The nonprofit Hammonton Revitalization Corp., along with residents called Friends of Eagle Theatre, took out a loan to buy and rehab the theater - money that most of the Agriculture Department's loan has replaced. No tax money was used to acquire or restore it; the town chipped in, with money and sweat equity.
"The Friends of Eagle Theatre themselves were actually in there with sledgehammers," said Petrongolo, who later ran as an independent on an arts platform and won a council seat.
Hammonton now has an arts district that includes the Eagle Theatre, a branch of South Jersey's Noyes Museum, a branch of Richard Stockton College, a dance studio, the longtime Hamilton Arts Center, and a dozen new working lofts for artists.
One night last weekend, the little theater on Vine Street began humming 20 minutes before showtime as about 140 people streamed in for one of the final performances of a two-act romp, Completely Hollywood (Abridged). The show, which affectionately mocks films, was given a high-style production and featured one of Eagle's two artistic directors, Ed Corsi, in the cast.
It was a crossover audience, you might say, ranging in age from young adult to seniors, and crossing racial and ethnic lines. That included Mexican Americans, who make up more than 20 percent of the town's residents and who have turned it into a South Jersey capital of lively Mexican restaurants.
Some carried in popcorn, candy, and sodas from the fresh-popcorn counter, a throwback to the 208-seat theater's early days.
Eagle is a semiprofessional house - "We pay actors a negotiable stipend," said its other artistic director, Ted Wioncek 3d - but it also deals show by show with Actors' Equity, the national actors' union, for some productions.
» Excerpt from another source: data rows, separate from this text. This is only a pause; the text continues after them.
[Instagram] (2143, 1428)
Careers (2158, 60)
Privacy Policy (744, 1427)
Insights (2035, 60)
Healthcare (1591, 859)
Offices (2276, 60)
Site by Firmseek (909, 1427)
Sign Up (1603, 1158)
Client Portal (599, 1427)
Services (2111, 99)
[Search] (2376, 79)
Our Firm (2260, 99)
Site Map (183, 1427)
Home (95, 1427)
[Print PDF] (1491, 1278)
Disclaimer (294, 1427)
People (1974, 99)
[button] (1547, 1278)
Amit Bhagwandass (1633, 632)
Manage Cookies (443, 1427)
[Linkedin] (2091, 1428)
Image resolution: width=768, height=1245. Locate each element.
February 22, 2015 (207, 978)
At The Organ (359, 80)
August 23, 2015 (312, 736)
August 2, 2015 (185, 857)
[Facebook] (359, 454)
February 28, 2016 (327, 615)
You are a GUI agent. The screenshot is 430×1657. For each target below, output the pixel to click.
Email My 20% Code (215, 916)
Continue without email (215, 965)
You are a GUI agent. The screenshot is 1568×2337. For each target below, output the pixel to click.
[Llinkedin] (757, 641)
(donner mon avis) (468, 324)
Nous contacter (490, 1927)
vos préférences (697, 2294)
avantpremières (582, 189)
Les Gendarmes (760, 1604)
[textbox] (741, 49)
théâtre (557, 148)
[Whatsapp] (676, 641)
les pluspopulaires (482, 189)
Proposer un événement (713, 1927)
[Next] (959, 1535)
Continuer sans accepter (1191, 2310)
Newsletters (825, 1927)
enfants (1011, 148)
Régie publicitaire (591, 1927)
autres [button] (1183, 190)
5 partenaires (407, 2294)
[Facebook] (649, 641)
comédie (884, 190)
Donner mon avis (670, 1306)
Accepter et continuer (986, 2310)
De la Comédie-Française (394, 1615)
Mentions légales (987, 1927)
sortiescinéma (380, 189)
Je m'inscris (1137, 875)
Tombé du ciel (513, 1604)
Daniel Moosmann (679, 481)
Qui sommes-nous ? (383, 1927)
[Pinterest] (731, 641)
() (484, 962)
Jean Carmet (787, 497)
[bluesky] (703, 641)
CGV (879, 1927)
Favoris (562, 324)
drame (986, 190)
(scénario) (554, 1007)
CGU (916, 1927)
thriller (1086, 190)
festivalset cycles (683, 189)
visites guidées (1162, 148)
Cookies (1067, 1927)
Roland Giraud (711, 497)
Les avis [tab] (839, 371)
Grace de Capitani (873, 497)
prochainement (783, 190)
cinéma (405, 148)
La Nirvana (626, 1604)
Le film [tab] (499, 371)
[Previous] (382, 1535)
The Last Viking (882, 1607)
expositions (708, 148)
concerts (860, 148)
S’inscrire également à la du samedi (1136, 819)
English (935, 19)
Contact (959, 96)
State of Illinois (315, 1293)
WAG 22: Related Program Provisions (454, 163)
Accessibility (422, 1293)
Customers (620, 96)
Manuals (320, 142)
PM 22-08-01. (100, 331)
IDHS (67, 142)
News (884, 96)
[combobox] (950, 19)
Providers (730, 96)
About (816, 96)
Wioncek and Corsi say that, given its steady growth, they foresee a day when Eagle joins the ranks of major theaters by holding a standard Equity contract.
The show was about to begin, and the theater's board chairman, James M. Donio - a mover and shaker about town who has been a supporter since revitalization began - was there to greet audience members individually. He was the force behind the funding application to the Agriculture Department.
"Every step of the way, there was a lot of process and paperwork to go through to make sure they vetted a request from a theater," he was saying. "There's a lot of that with firehouses that apply - and this is a theater. And every step of the way, we could give them everything they requested."
The houselights were about to dim as the stage was illuminated for another evening of theater in the blueberry capital of the world.